Central to localizing cyber-attack vectors in control networks is determination of what sensor is the prime mover in a spoofing attack. Due to underlying physics, causal relationships will necessarily exist between some sensors. As a non-exhaustive example, temperature in one node will cause pressure in another node and vice versa. Some parameters may be more deterministically caused by some variables than others. However, when an attack occurs, these relationships may reverse or change in magnitude. Continuing with the non-exhaustive example, if the temperature at a given node in a gas network tends to causally determine the pressure at another node, and that temperature node is spoofed, the causal determination between pressure and temperature will for a time be disturbed. The control system may react to this disturbance, and restore causality in some sense, but until the control system catches up, a causal distortion may be observable, and this observation may be a means of localizing the attack. Methods for causality determination may include the use of Minimum Description Length (MDL) principles from the theory of Kolmogorov Complexity and Algorithmic Information Theory to infer causality. These methods utilize compression in some sense to estimate Kolmogorov Complexity, and to determine causal direction by quantifying the descriptive cost of one variable given another.
Embodiments apply the concept of Kolmogorov Complexity to sensor data to determine causal relationships between sensor variables by noting shifts in causal relationships of windowed data. These relationships may then be used to detect attacks. Compared to conventional Kolmogorov Complexity algorithms, which may not support continuous data types and thus lose the essence of the shape of data, embodiments provide a streamlined process to make the computation complexity tractable.

------------------------------------

List of tasks:
- 1) Turn the paragraph beginning "Central to localizing cyber-attack vectors" from the passage on locating cyber-attacks into a short bulleted list that keeps its main facts.
- 2) Write a continuation of the passage on locating cyber-attacks, picking up after its final sentence.
The material has no connection to the passage on locating cyber-attacks.

Supplied data:
------------------------------------

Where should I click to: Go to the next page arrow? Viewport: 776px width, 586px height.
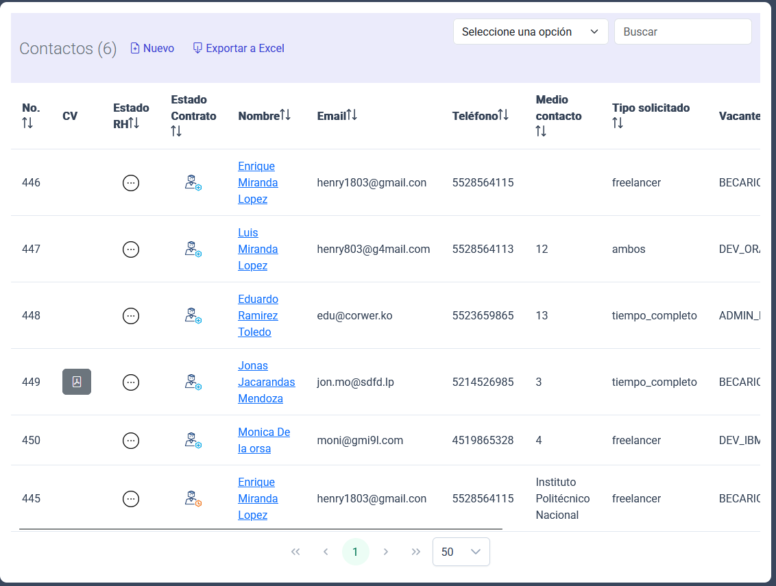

------------------------------------

Set of answers:
- 1)
- Localizing an attack in a control network depends on identifying which sensor is the prime mover in a spoofing attack.
- Physics creates causal relationships between some sensors. For example, temperature at one node causes pressure at another, and the reverse.
- Some parameters are more deterministically caused by certain variables than others.
- During an attack, these relationships may reverse or change in magnitude. If a temperature node that drives pressure elsewhere is spoofed, that causal link is temporarily disturbed.
- The control system may react and restore causality. Until it does, the causal distortion may be observable and can help localize the attack.
- Causality can be inferred with Minimum Description Length principles from Kolmogorov Complexity and Algorithmic Information Theory.
- These methods use compression to estimate Kolmogorov Complexity. They find causal direction by measuring the descriptive cost of one variable given another.

- 2)
While machine learning models may help make predictions based on associations, they may not necessarily determine cause. A famous example is that ice cream consumption and drownings increase in the summer, but eating ice cream does not cause you to drown. In other words, correlation is not causation. One or more embodiments determine whether variable X determines variable Y or vice versa. In terms of cyber-security, if someone is spoofing a sensor so that it appears to be sending incorrect pressure values, for example, in a case that the pressure causes temperature in another part of the system, the temperature may not change in response to the spoof, which in turn may indicate an attack exists, and may help to indicate the location of the attack. Embodiments may determine whether variable X determines variable Y or vice versa, and then identify an inversion of the relationship.
Additionally, use of the method described herein to identify causal relationships may also be used as a means of feature selection for traditional machine learning techniques, where only highly causal features are utilized as inputs. As a non-exhaustive example, if you have 1000 features, the method described herein may be used to determine that twenty of those 1000 features are the most causal features in terms of predictions. Then the machine learning model may be built from those twenty features.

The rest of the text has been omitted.